> [Work instruction] Reading down the listing below, count the lines where the word "This" shows up, then give only that count.

> [Input material]
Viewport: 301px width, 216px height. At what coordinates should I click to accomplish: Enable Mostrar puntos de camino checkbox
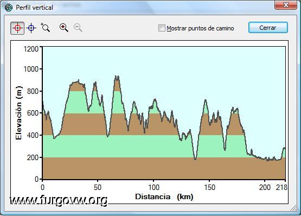pos(162,28)
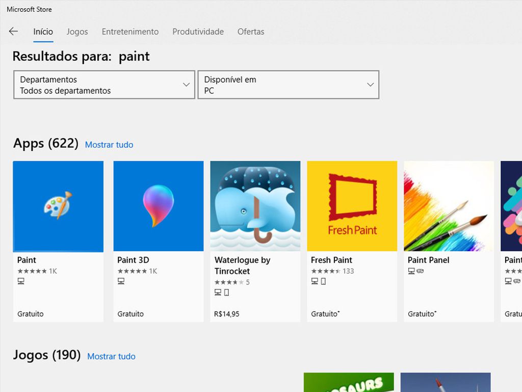The image size is (522, 392).
Task: Open the Departamentos dropdown
Action: 104,85
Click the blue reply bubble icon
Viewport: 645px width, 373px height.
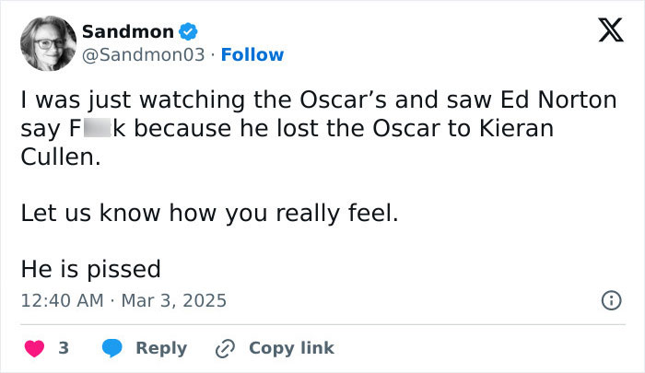point(113,348)
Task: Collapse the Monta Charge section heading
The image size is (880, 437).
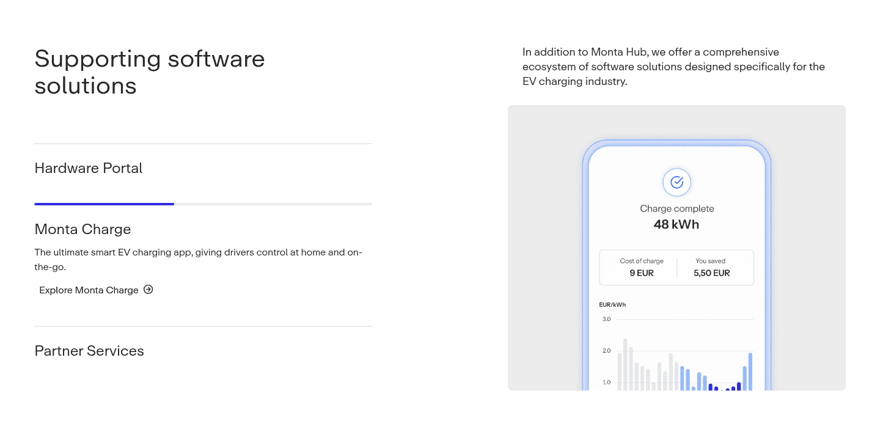Action: (83, 229)
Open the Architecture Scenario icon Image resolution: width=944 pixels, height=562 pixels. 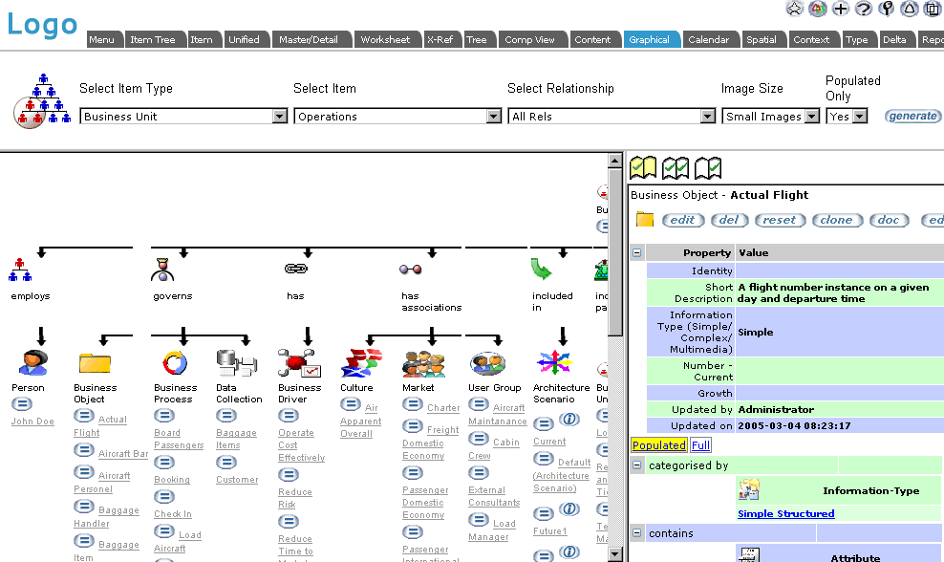[x=552, y=362]
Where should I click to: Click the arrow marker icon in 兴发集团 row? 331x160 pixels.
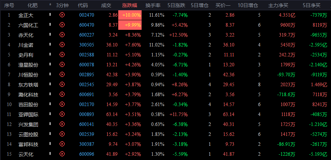pos(50,125)
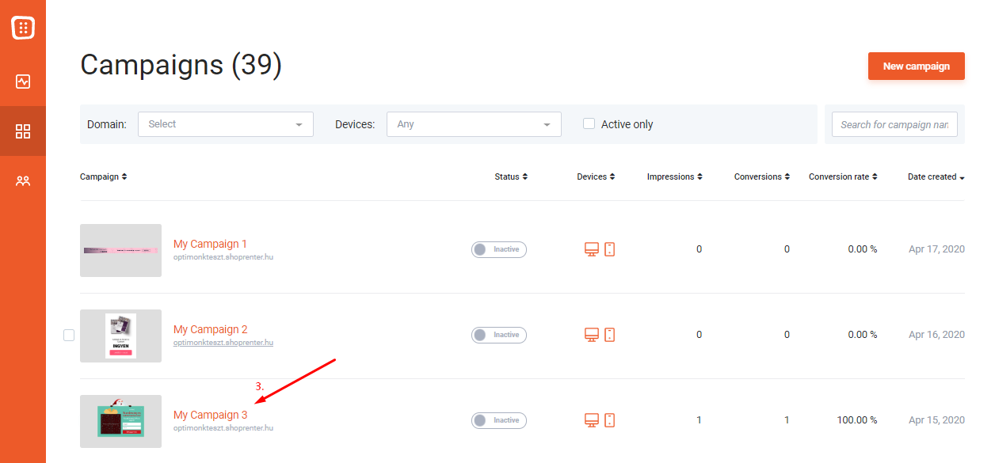Screen dimensions: 995x463
Task: Open the Devices Any dropdown
Action: point(474,124)

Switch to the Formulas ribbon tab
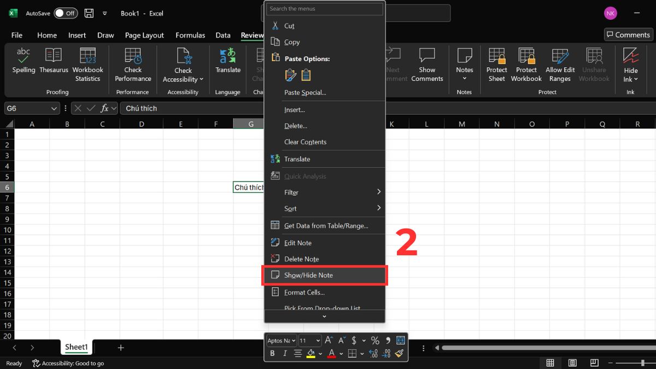pos(190,35)
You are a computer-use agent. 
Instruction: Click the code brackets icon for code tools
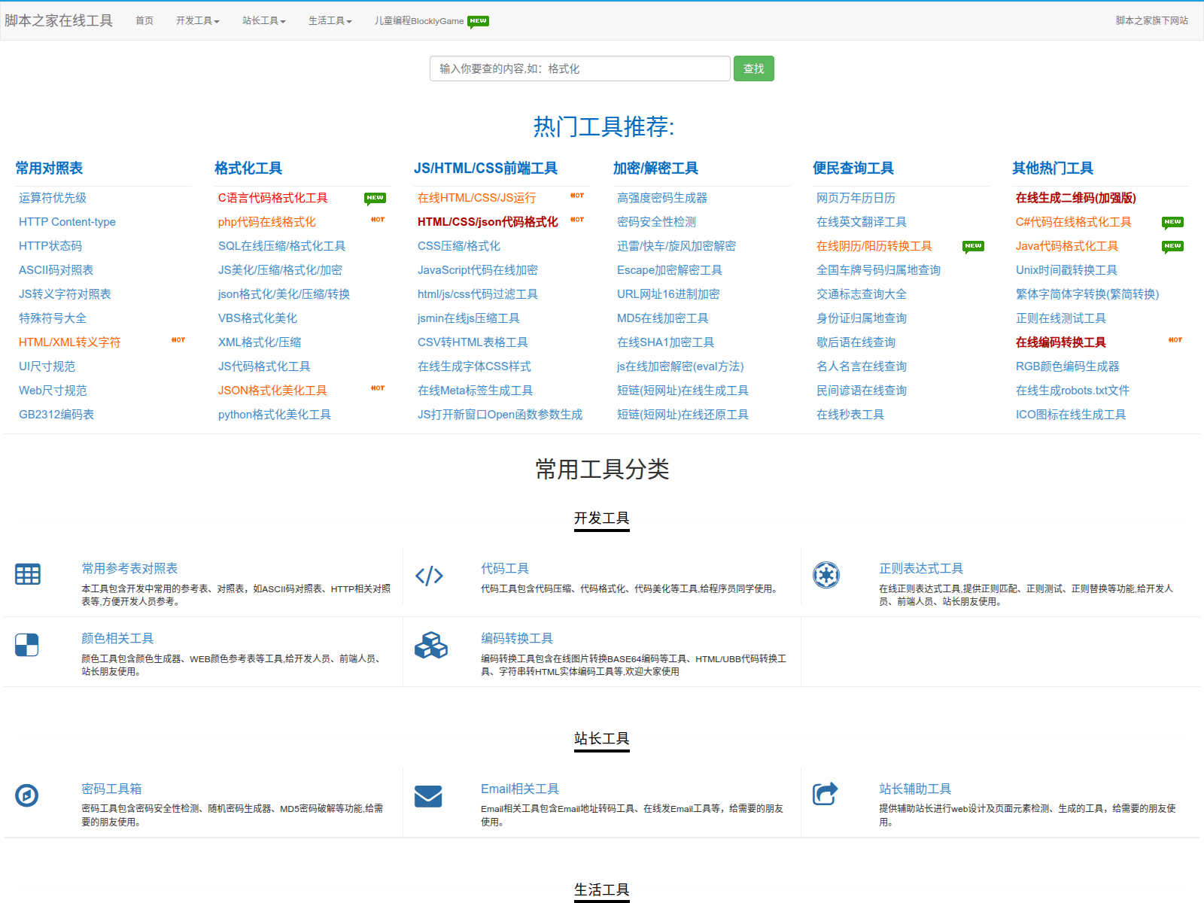429,576
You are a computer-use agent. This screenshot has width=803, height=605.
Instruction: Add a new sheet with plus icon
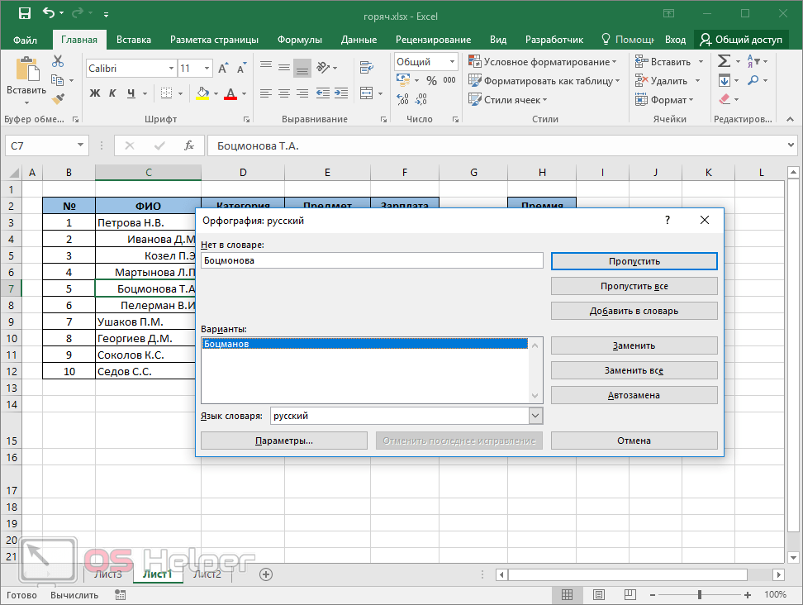tap(266, 574)
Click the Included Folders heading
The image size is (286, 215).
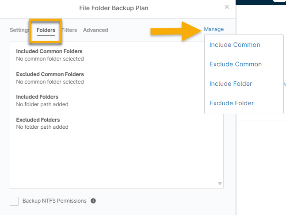coord(37,97)
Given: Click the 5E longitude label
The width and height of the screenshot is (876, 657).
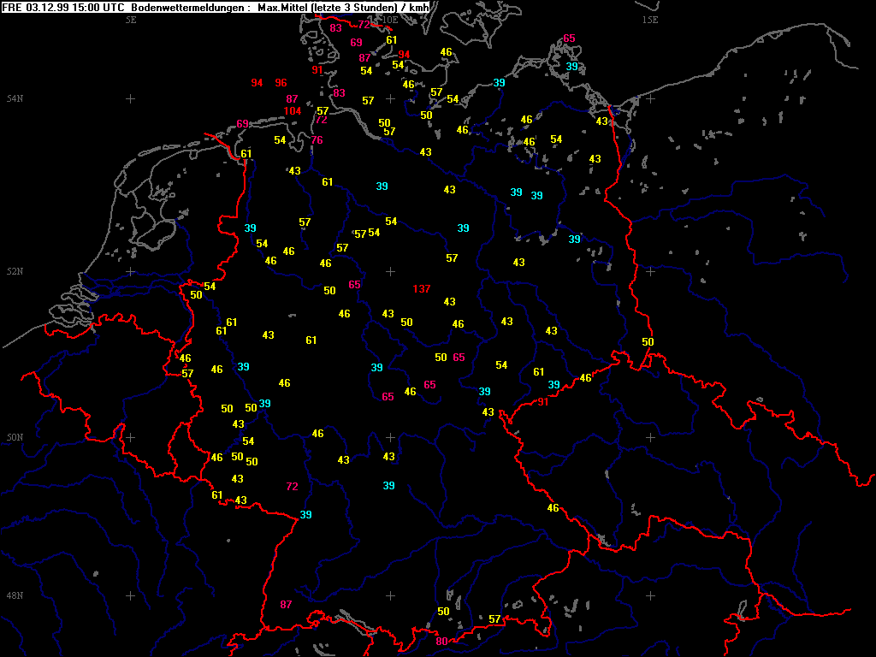Looking at the screenshot, I should coord(131,19).
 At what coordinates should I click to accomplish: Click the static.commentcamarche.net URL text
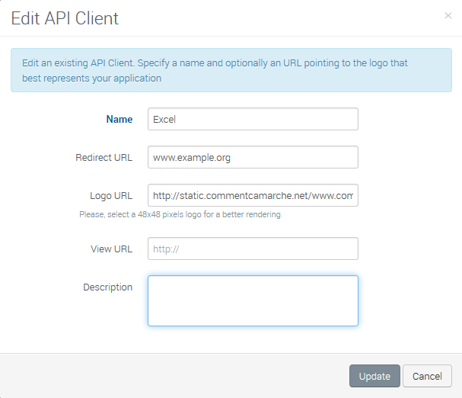[253, 195]
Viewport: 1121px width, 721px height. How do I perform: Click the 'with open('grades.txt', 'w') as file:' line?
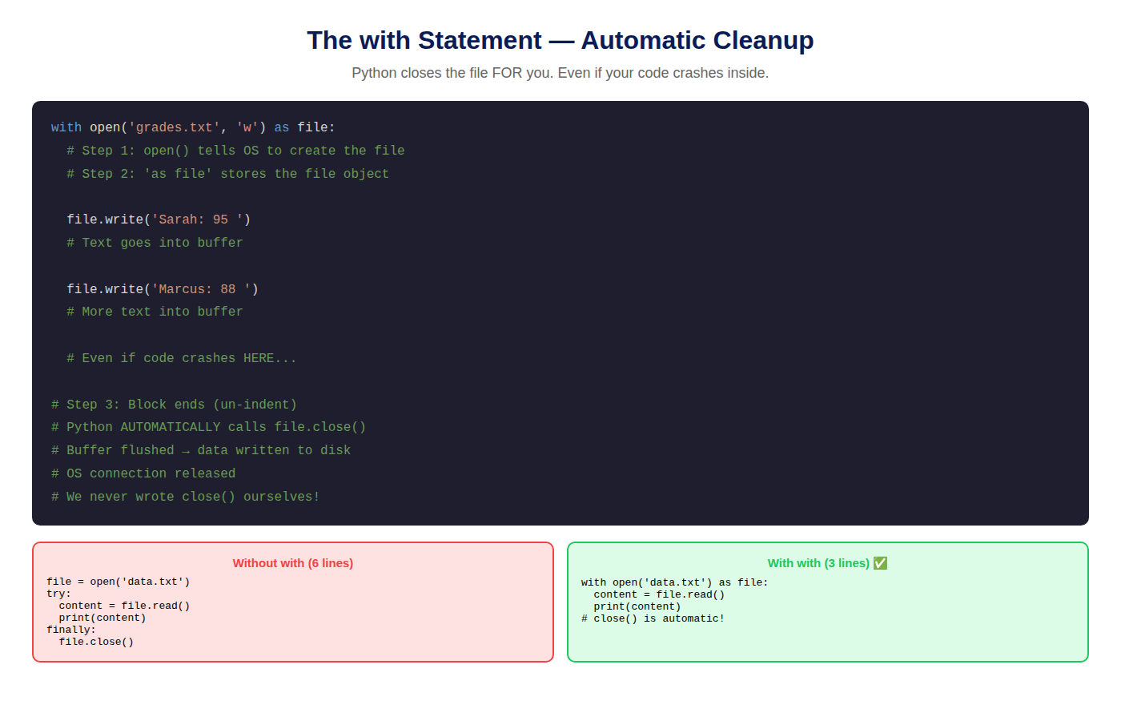[193, 127]
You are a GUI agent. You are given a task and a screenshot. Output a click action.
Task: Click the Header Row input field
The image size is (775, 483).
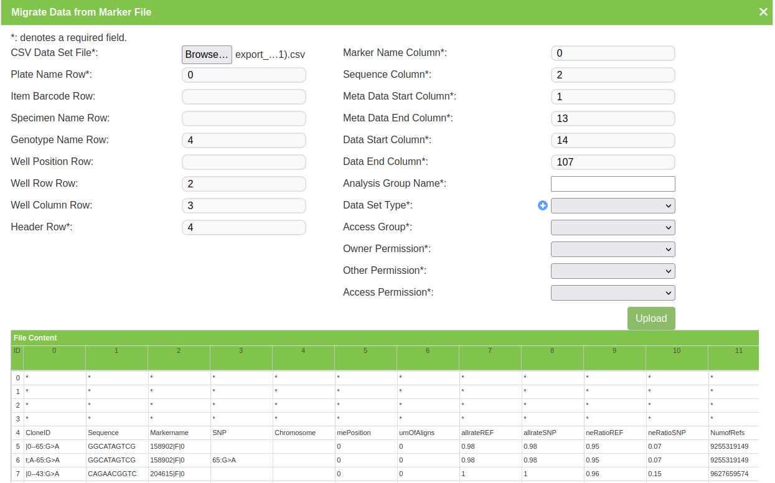(x=243, y=227)
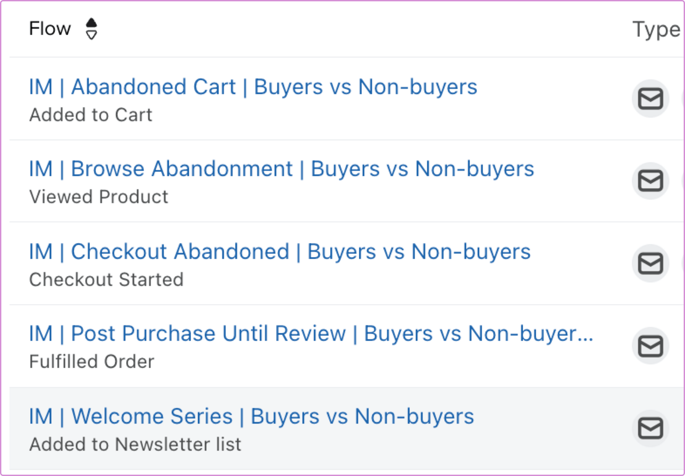Open the IM Browse Abandonment flow link
Viewport: 685px width, 476px height.
(x=282, y=169)
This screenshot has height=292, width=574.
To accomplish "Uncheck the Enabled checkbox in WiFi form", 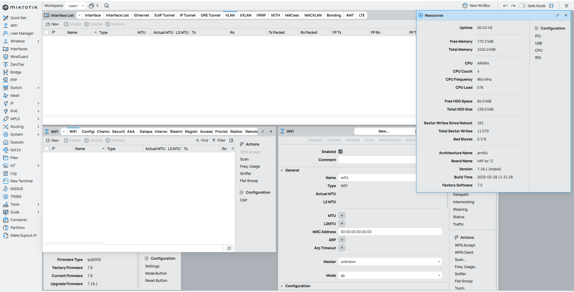I will click(340, 152).
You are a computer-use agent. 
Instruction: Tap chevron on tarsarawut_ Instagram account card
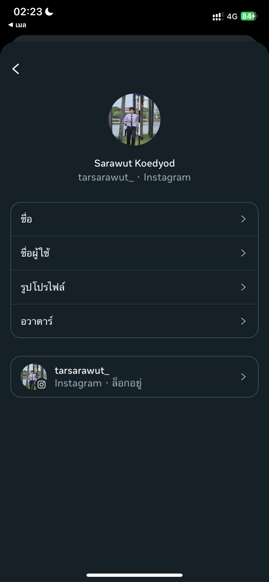(243, 377)
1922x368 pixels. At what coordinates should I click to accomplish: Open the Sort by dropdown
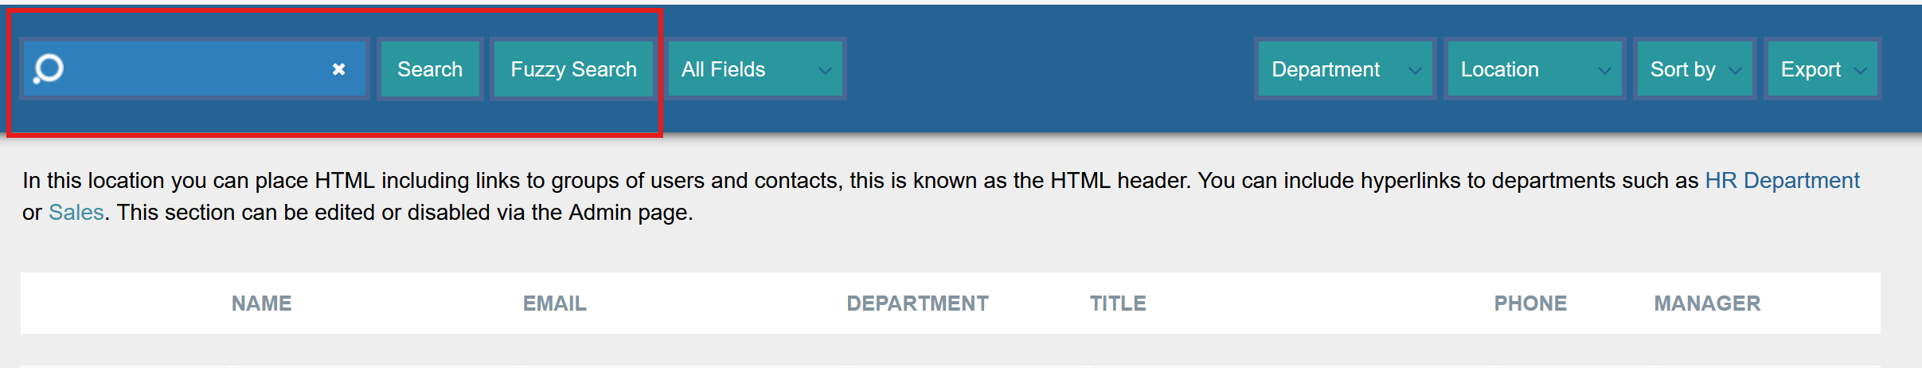pyautogui.click(x=1693, y=69)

> [Answer space] 2